First, longer-context experiments become affordable. If your research involves models attending over 32k, 64k, or 128k tokens — increasingly common in retrieval, reasoning, and document-processing research — the KV cache is likely your binding constraint rather than the model weights. A 6× cache reduction means experiments that previously required 4 or 8 GPUs may fit on 1 or 2, extending the effective reach of a fixed allocation.

Second, ablation studies over large models become more tractable. Research workflows often require running the same model at different context lengths or batch sizes across multiple seeds. With TurboQuant, the configuration space you can explore per allocation is substantially larger. The no-retraining property also means you can apply TurboQuant retroactively to existing checkpoints without consuming additional training compute.

The trajectory: where inference costs are heading

TurboQuant is the most significant KV cache result since paged attention (introduced in vLLM in 2023), but it sits within a broader pattern. The last 18 months have seen a sustained campaign of inference-side optimisations — speculative decoding, continuous batching, weight quantisation, flash attention variants, and now KV quantisation — each compressing the cost-per-token curve independently. The cumulative effect is that serving frontier-class models is dramatically cheaper in 2026 than it was in 2023, even as the models themselves have grown.

The research trajectory suggests this is not slowing down. Several groups are working on mixed-precision KV caching — storing recent tokens at higher precision and older tokens at lower precision, since attention scores decay with distance in most tasks. Others are combining KV quantisation with KV eviction (selectively dropping less-attended cache entries) for multiplicative rather than additive savings. TurboQuant's open-source release and the active vLLM integration PR signal that these techniques are moving rapidly from research artefacts to production defaults.
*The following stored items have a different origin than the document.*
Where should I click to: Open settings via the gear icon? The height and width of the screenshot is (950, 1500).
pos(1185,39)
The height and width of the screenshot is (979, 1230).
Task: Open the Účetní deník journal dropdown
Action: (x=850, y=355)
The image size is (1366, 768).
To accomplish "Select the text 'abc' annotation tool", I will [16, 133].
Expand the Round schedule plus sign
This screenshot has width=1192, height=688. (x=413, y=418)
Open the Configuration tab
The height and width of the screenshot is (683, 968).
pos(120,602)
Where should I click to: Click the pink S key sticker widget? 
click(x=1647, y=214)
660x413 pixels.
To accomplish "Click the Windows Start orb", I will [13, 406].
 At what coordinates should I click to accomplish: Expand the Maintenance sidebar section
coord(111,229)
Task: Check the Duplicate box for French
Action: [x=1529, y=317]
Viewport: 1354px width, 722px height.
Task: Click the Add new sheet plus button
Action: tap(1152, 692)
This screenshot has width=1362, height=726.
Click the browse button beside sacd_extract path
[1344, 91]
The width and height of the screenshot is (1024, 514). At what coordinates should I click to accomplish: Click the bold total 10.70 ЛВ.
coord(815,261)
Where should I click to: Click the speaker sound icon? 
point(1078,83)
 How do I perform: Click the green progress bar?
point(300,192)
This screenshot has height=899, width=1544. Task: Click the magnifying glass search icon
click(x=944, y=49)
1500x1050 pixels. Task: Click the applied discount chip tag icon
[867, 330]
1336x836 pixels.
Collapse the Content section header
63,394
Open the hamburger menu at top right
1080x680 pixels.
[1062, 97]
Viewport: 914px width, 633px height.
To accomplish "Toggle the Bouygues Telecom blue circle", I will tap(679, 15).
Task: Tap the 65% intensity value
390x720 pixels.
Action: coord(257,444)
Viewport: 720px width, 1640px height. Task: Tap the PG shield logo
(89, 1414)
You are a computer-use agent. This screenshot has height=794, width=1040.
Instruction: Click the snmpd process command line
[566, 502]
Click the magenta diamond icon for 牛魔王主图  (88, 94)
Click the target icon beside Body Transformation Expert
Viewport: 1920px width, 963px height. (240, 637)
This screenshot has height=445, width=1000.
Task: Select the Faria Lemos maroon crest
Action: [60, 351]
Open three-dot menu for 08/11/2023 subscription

For builders, the implication is that the serving cost envelope is still improving. Infrastructure decisions made today — particularly around GPU tier and context-length limits — should account for the likelihood that serving the same workload will be considerably cheaper in 12 months. Locking into over-provisioned hardware to handle today's memory constraints may not be the right call. The more durable investment is in the evaluation infrastructure and model quality rather than raw compute capacity.

Where to go from here

The paper is available at arXiv 2504.19874 and the open-source implementation is on GitHub under the Google Research organisation. If you want to integrate into vLLM, track the open PR against the main branch — it is actively being reviewed. The llama.cpp PR is at a slightly earlier stage but moving quickly.

Before deploying to production, run TurboQuant against your own evaluation set at the precision you intend to use. The paper's benchmarks are comprehensive but general-purpose. If your application involves specialised vocabulary, unusual token distributions, or very long output sequences, validate independently. In practice, the no-accuracy-loss claim holds broadly, but your specific use case is the ground truth that matters.